I'm going to try to update this blog more often. I've been needing an outlet lately for all the stress and consuming thoughts in my life. I used to find joy in blogging; knowing that I was sending my insignificant hopes and dreams out into the massive web of whatever the web is made of brought me a sense of hope and companionship. It was like having someone to talk at who wouldn't try to offer me advice when I didn't want it. Sometimes a girl just likes to vent.

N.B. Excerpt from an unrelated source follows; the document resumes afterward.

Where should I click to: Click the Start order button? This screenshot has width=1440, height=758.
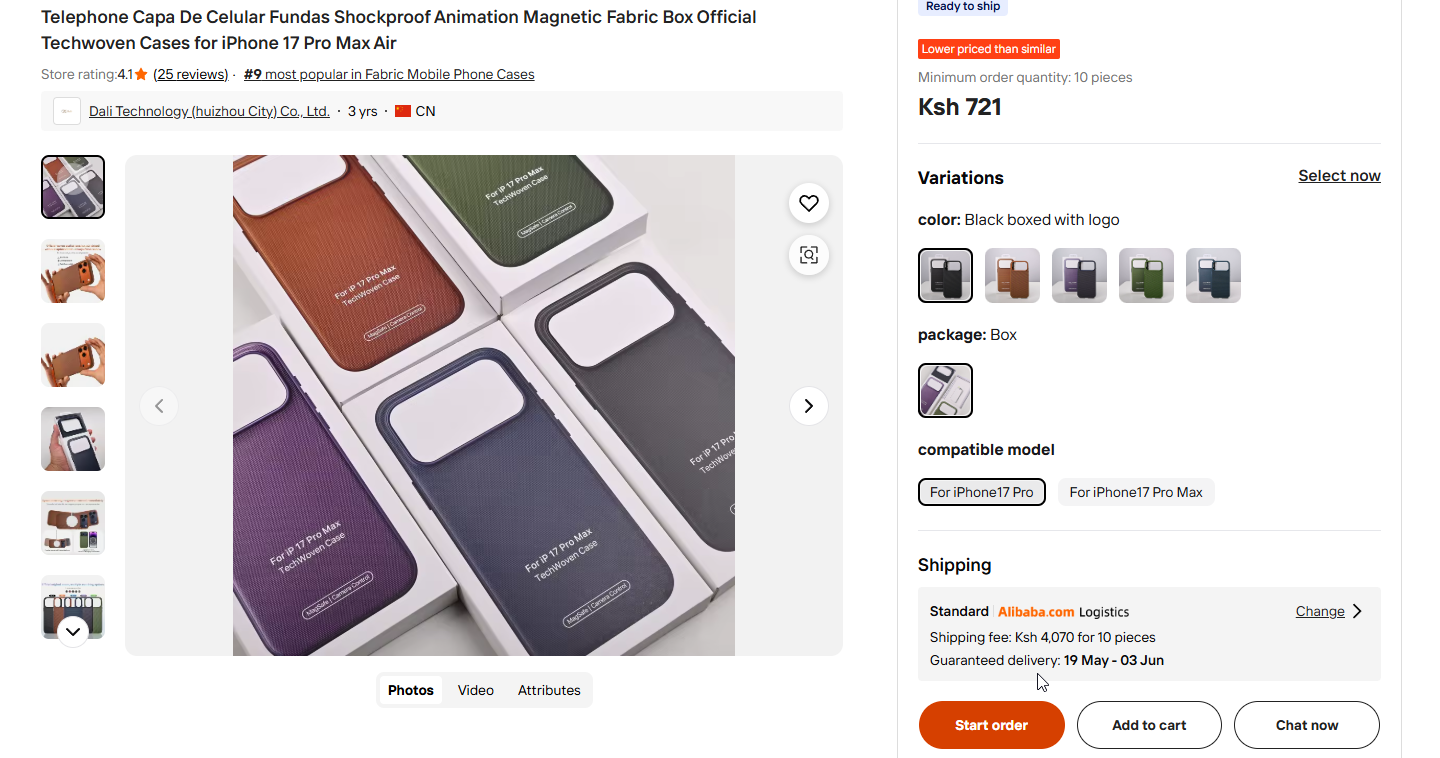click(991, 725)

So what is there to vent about today?
I'm hungry, and all I have is pasta. I am sick of pasta. I grew up eating pasta several days a week. I'm now in college and pasta is one of the only things I can afford. Changing the sauce doesn't help. It really doesn't. Under the clever disguise of tomato, butter and garlic, or alfredo is still the same pasta. Chewy (or disgustingly soggy if overcooked), flesh-colored, bowtie or elbow shaped pasta. Pasta also takes other forms to mask itself, like those salty Ramen noodles you get for 14 cents at the grocery store. Or Lo Mein...totally pasta.
Every time I eat it in its various forms, I get sleepy. I get loaded with carbs and feel like sleeping until I die, or at least until my landlord evicts me for not paying rent due to my prolonged slumber. My entire plans for the day get ruined because I'm so tired. I have to cancel everything. Don't mock me, I'm totally busy. You don't even know.
And its not just that I'm tired of pasta. I'm Italian...its like I'm expected to eat pasta every day of my life. Can you imagine that pressure? Any time someone hears I'm Italian, they're probably assuming I make amazing pasta. Its true, I make great pasta, but can't I be associated with something else? I'm half English-Irish, you know. Can't I make great potatoes, too? Or tea? Or crumpets or whatever those crumbly-buiscuity things are?
I'm hungry, so I'm going to go rummage through my cabinets for something edible, but its hopeless. In the end, all I'll find that's suitable is pasta...with Vodka sauce.